Premier John Horgan revealed on Thursday the pillars of a “conscious and deliberate strategy” to curtail exports of minimally processed lumber.
The goal: to rebuild the province’s solid wood and secondary forestry industries, and to turn profits from processing abroad into investments in British Columbia.
“The changes that were made by the BC Liberals have enabled log exports to be the easiest way to make quick money. We’ve seen Canadian companies investing in U.S. mills, not investing in British Columbia. We want to turn that around,” the premier told attendees of the 76th annual Truck Loggers Association (TLA) Convention.
“Shareholders are happy with that, British Columbians are not.”

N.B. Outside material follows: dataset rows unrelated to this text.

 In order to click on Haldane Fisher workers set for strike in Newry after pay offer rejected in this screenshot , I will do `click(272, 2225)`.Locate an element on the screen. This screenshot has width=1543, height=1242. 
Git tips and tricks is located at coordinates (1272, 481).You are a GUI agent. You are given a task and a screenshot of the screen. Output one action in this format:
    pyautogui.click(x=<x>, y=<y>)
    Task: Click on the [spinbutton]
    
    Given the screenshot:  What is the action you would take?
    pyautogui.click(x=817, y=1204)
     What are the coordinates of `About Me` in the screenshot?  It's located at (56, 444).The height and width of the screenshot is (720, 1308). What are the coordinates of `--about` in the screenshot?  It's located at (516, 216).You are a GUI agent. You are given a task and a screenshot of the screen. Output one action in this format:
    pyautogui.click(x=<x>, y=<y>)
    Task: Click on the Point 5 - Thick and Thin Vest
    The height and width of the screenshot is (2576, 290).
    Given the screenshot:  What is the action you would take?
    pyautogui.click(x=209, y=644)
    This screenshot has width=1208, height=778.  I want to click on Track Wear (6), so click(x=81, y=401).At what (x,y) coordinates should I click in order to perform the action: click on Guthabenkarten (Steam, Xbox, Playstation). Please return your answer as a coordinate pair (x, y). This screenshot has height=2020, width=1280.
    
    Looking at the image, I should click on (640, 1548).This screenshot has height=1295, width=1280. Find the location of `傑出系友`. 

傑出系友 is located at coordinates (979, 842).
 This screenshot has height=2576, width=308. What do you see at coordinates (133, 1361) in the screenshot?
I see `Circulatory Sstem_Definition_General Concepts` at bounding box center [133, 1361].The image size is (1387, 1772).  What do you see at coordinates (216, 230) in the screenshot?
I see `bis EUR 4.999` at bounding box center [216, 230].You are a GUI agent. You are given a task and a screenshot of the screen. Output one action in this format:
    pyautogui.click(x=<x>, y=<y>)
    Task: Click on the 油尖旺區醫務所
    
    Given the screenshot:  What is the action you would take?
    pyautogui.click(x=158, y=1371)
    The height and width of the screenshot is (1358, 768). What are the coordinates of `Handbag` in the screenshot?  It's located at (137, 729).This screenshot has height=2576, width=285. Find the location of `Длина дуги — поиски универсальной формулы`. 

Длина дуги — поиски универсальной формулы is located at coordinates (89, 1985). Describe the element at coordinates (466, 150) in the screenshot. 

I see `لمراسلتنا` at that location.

In his address, Horgan outlined in broad strokes a plan to ensure more B.C. timber gets processed in the province. The plan will include reforms to raw log export policies, as well as carrot-and-sticks measures to eliminate surrogate bidding, penalize waste, encourage fibre production and discourage high grading – a type of logging where the highest grades of timber are selectively removed from a forest.
The plan will be phased in, and more details will come to light in the coming months.
“I want to leave no doubt that we are not going to continue to send away unprocessed material to be processed somewhere else,” said Horgan.
The premier also said government will eliminate the fair market rate test: a framework used to help resolve rate disputes between logging licence holders and contractors who do the work, which the TLA maintains has caused rates to stagnate and in some cases fall. The announcement received a standing ovation from the audience.